9. Todas as tentativas de conciliar a fé com a ciência e a razão estão condenadas ao fracasso e ao ridículo exatamente por essas razões.
Todas. Simples assim. Para alguém que mais atrás no livro afirmou que estamos evoluindo intelectualmente, mas alguns assuntos já são um paradigma insubstituível, e o mesmo autor afirmou mais atrás também, que seus posicionamentos não possuem forma de dogma. Me parece um pouco contraditório, para ser bem educado.

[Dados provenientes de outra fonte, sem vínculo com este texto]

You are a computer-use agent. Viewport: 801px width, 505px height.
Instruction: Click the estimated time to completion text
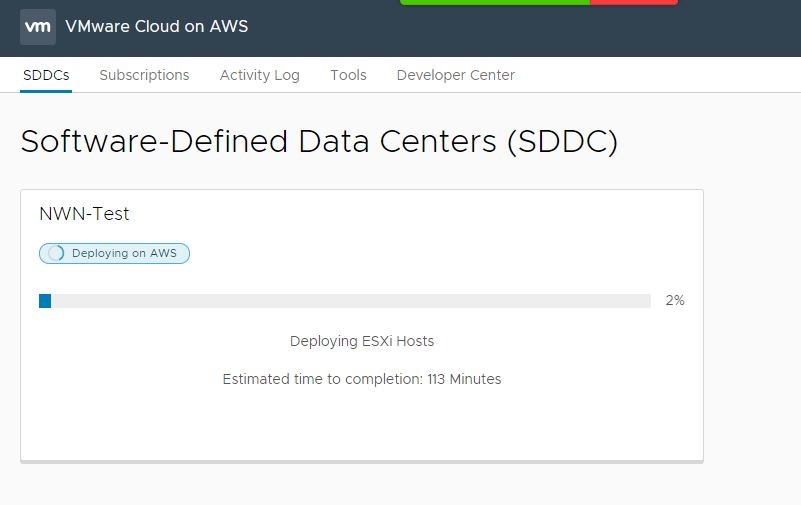coord(362,379)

É verdade que algumas vezes os cientistas foram religiosos, ou pelo menos supersticiosos. Sir Isaac Newton, por exemplo, era um espiritualista e alquimista de
tipo particularmente risível.
Como dito mais acima, ele costuma fazer isso em sua escrita, pega algumas figuras, faz a sua escolha dos dados, e a percepção que o leitor terá do individuo é essa, o cara era louco, ou tinha, pelo menos, um parafuso solto. E após isso, ele continua dizendo que muito cientistas usam uma linguagem, digamos, ?cristã? ou ?judaico-cristã?, quando falam de ciência ou investigação científica, mas só por que são expressões que já fazem parte da idioma falado pelo cientistas, como ele cita um exemplo dele mesmo quando ela fala ?Ai meu Deus?, sendo ele uma ateu. É simplesmente algo inocente, que não deve ser levado em consideração como um declaração de fé, digamos. O resto da história de Newton, ou de outros grandes cientistas, que foram menos propensos a esse tipo de ataque, não são levados em consideração, e nem a profundidade e o comprometimento de sua vida com a fé. E nem as conquistas de tais cientistas cristãos, nem suas contribuições e os subsídios sediados por entidades como as igrejas de seus tempos. O autor nunca oferece um quadro completo, é sempre parte, o que levará o leitor que não tem familiaridade com os temas a pensar que o autor está correto em algumas de suas falas.
Eu nem vou comentar sobre a parte religiosa ou da filosofia da religião, pois é algo muito medíocre, como informei na minha humilde resenha, na qual você comentou, ele segue os passos do Dawkins e não lida bem com os textos. O que causa estranheza em quem os conhece e os vê trabalhando de forma totalmente equivocada. Mas como eu disse, eu não vou entrar nesse mérito.
Vi que o livro está em sua lista de leituras futuras. Minha intenção não foi fazer uma resenha pra terceiros, eu as faço para mim mesmo. As resenhas são apenas a fim de incluir os livros lidos na contagem geral do relatório de fim de ano, é mais por obrigação, de forma que não procuro ser exaustivo. Esse trabalho eu deixo para os históricos de leitura, que me fornecem um resumo rápido dos livros lidos. Sinto muito não ter te ajudado com minha resenha.